Mais elle a bien conscience que le chemin qui mène à cet idéal est semé d’embûches. Du coté des élus et des pouvoir publics, elle ressent trop souvent de la condescendance, quand ce n’est pas du mépris. Elle prend l’exemple de la fresque sur le pignon du gymnase, pour laquelle l’Agglo a demandé l’avis des habitants sur 2 propositions déjà bouclées et qui n’ont rien à voir avec l’identité du quartier. Pour elle, ce simulacre de concertation alimente un sentiment de défiance. C’était déjà le cas avec le Conseil citoyen mis en place dans le cadre du projet de rénovation urbaine, que les rares habitants du quartier impliqués ont rapidement quitté, faute d’écoute réelle.

Si Fatiha n’hésite pas à reprocher aux habitants de son quartier leur manque d’ouverture, elle ne peut que s’associer à leur amertume de devoir vivre dans un quartier à l’abandon. En 30 ans, la vie sociale s’est délitée, faute de commerces, de services publics, de maison de quartier… Sans compter ces dernières années la question des poubelles qui débordent et des encombrants qui ne sont plus ramassés, donnant à certains endroits des allures de décharge.

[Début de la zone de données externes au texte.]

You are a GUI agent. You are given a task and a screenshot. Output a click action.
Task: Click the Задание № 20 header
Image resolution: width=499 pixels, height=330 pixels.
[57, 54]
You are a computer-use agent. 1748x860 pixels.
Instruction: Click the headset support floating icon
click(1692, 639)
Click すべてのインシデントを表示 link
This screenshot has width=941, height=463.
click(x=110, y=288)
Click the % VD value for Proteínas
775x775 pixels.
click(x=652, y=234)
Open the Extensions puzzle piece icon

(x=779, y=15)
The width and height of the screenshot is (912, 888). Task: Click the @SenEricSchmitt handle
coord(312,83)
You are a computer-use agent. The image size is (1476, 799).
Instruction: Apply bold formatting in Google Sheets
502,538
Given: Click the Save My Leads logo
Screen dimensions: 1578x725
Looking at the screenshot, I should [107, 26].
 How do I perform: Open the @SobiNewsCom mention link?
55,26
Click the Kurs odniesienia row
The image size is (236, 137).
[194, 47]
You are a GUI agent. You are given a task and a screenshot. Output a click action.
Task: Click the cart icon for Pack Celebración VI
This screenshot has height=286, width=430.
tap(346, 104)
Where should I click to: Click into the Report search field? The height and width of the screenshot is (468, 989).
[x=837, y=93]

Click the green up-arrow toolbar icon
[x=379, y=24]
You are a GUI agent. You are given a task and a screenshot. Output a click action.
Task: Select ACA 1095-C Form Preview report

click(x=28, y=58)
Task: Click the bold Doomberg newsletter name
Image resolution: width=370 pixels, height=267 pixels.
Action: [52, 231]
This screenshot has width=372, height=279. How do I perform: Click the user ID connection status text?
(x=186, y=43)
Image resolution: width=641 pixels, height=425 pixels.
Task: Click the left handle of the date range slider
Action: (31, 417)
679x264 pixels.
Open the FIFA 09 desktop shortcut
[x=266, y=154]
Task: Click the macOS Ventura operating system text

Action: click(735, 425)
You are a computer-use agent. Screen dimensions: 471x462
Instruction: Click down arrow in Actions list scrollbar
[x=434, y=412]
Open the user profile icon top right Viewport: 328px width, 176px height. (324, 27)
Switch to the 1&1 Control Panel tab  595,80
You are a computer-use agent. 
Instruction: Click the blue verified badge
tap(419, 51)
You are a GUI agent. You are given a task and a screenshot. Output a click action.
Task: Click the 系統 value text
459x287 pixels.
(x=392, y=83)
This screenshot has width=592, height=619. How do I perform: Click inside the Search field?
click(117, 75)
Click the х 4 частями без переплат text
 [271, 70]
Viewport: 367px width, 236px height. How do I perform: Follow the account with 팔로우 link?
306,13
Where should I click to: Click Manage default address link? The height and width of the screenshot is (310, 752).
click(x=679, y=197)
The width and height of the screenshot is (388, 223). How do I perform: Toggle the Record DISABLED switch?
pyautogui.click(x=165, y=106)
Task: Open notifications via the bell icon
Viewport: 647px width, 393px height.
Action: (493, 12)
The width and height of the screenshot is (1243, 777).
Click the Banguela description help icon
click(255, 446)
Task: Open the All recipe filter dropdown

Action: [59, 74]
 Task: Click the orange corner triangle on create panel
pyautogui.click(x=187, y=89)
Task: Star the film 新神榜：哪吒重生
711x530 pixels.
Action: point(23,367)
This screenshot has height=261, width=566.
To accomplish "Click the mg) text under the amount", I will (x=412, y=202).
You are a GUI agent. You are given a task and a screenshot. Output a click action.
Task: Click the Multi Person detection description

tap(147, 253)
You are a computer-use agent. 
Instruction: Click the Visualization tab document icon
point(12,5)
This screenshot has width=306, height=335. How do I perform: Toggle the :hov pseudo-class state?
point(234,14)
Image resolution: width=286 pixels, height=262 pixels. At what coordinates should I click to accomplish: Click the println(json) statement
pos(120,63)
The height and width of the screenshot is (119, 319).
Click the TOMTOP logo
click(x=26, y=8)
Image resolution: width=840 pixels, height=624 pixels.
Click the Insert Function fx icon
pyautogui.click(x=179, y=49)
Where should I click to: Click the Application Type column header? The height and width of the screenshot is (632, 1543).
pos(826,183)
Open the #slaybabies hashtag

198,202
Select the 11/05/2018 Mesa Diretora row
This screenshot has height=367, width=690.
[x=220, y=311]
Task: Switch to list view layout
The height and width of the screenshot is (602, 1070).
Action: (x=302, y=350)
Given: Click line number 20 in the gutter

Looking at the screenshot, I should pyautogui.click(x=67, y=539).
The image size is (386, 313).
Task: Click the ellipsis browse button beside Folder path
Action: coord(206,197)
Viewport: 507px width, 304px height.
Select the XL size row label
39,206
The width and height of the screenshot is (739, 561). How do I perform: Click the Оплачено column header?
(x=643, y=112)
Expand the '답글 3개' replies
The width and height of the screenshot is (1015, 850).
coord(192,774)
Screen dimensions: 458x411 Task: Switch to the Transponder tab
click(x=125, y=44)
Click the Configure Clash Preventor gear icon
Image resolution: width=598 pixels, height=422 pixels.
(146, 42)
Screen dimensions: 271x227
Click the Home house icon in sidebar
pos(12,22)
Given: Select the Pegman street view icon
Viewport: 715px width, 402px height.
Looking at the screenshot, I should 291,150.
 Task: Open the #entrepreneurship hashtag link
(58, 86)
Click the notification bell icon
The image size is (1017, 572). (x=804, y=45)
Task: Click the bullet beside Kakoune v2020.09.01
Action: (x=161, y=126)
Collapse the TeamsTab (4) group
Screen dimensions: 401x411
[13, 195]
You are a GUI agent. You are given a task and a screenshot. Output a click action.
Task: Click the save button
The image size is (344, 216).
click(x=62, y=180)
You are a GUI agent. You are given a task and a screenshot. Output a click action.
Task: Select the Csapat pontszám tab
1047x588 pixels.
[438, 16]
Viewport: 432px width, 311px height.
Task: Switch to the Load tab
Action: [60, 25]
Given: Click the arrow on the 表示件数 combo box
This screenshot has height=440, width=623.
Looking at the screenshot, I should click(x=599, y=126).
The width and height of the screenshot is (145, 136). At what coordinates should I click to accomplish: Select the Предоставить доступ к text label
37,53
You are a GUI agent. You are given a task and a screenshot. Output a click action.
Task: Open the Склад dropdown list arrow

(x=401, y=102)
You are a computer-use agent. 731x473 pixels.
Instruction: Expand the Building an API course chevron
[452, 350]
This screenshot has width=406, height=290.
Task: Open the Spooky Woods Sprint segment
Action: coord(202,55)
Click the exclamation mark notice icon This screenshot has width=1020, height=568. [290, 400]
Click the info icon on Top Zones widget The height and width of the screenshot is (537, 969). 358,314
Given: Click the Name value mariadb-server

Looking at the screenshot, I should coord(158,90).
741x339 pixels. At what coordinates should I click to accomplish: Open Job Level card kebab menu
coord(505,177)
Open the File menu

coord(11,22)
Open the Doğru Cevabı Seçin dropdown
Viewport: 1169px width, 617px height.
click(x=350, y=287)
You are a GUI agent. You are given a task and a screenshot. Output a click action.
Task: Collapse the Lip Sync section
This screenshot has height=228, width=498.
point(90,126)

Alors bien sûr, il y a ce grand projet de rénovation, avec son cortège de promesses pour un avenir meilleur. Mais à qui cette rénovation va-t-elle vraiment profiter ? Pour les habitants actuels, il y a ceux qui doivent partir, même sans relogement satisfaisant, et il y a ceux qui restent, mais dont les logements ne seront pas réhabilités. Fatiha redoute que la mixité sociale tant vantée soit mise à mal par la construction de résidences sécurisées, entourées de barrières. Elle regrette l’abattage de nombreux arbres, et la concentration scolaire. Elle rappelle que les habitants sont contre la fusion des écoles (comme ils sont contre la construction d’un deuxième collège sur le site du collège existant). Pour sa part, elle aurait voulu qu’on profite de la rénovation pour construire une piscine sur le plateau, ce qui aurait permis aux habitants du centre-ville d’avoir une bonne raison de venir profiter du bon air de Belleroche…

Et puis il y a ce discours moralisateur, qui enjoint les habitants d’embellir leur quartier pour accueillir les nouveaux arrivants ! Comme si les habitants eux-mêmes devaient se débrouiller seuls pour empêcher les dépôts sauvages ou les rodéos ! Fatiha voudrait une politique sécuritaire adaptée, une police de proximité dotée de moyens suffisants et qui fasse preuve de pédagogie.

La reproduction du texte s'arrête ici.